No wonder a few of them could also be turning to tools like ChatGPT to maximise their earning potential. But what number of? To search out out, a team of researchers from the Swiss Federal Institute of Technology (EPFL) hired 44 people on the gig work platform Amazon Mechanical Turk to summarize 16 extracts from medical research papers. Then they analyzed their responses using an AI model they’d trained themselves that appears for telltale signals of ChatGPT output, comparable to lack of variety in alternative of words. Additionally they extracted the employees’ keystrokes in a bid to work out whether or not they’d copied and pasted their answers, an indicator that they’d generated their responses elsewhere.

They estimated that somewhere between 33% and 46% of the employees had used AI models like OpenAI’s ChatGPT. It’s a percentage that’s more likely to grow even higher as ChatGPT and other AI systems turn into more powerful and simply accessible, in response to the authors of the study, which has been shared on arXiv and is yet to be peer-reviewed. 

“I don’t think it’s the top of crowdsourcing platforms. It just changes the dynamics,” says Robert West, an assistant professor at EPFL, who coauthored the study. 

Using AI-generated data to coach AI could introduce further errors into already error-prone models. Large language models recurrently present false information as fact. In the event that they generate incorrect output that’s itself used to coach other AI models, the errors could be absorbed by those models and amplified over time, making it increasingly difficult to work out their origins, says Ilia Shumailov, a junior research fellow in computer science at Oxford University, who was not involved within the project.

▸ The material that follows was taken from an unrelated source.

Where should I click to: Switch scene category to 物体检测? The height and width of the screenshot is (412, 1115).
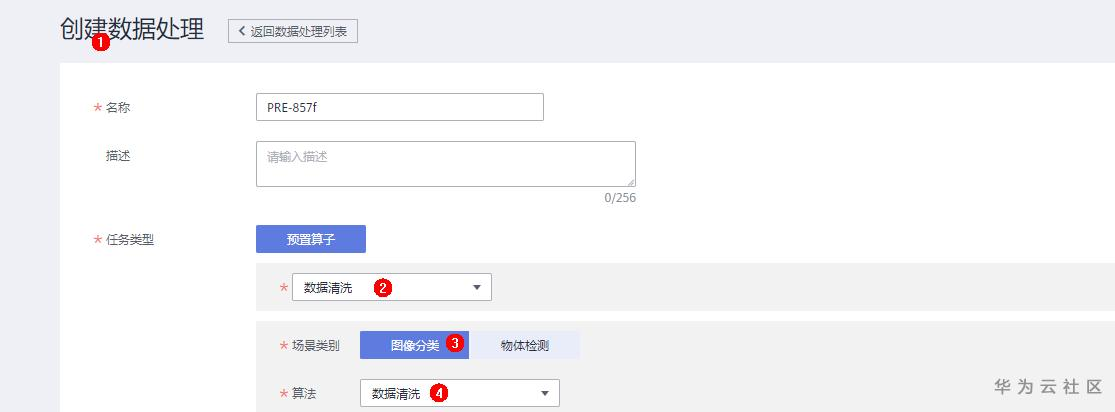(525, 345)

Even worse, there’s no easy fix. “The issue is, while you’re using artificial data, you acquire the errors from the misunderstandings of the models and statistical errors,” he says. “It is advisable ensure that your errors aren’t biasing the output of other models, and there’s no easy solution to do this.”

The study highlights the necessity for brand spanking new ways to examine whether data has been produced by humans or AI. It also highlights one in all the issues with tech corporations’ tendency to depend on gig staff to do the vital work of tidying up the info fed to AI systems.  

“I don’t think the whole lot will collapse,” says West. “But I feel the AI community could have to analyze closely which tasks are most vulnerable to being automated and to work on ways to stop this.”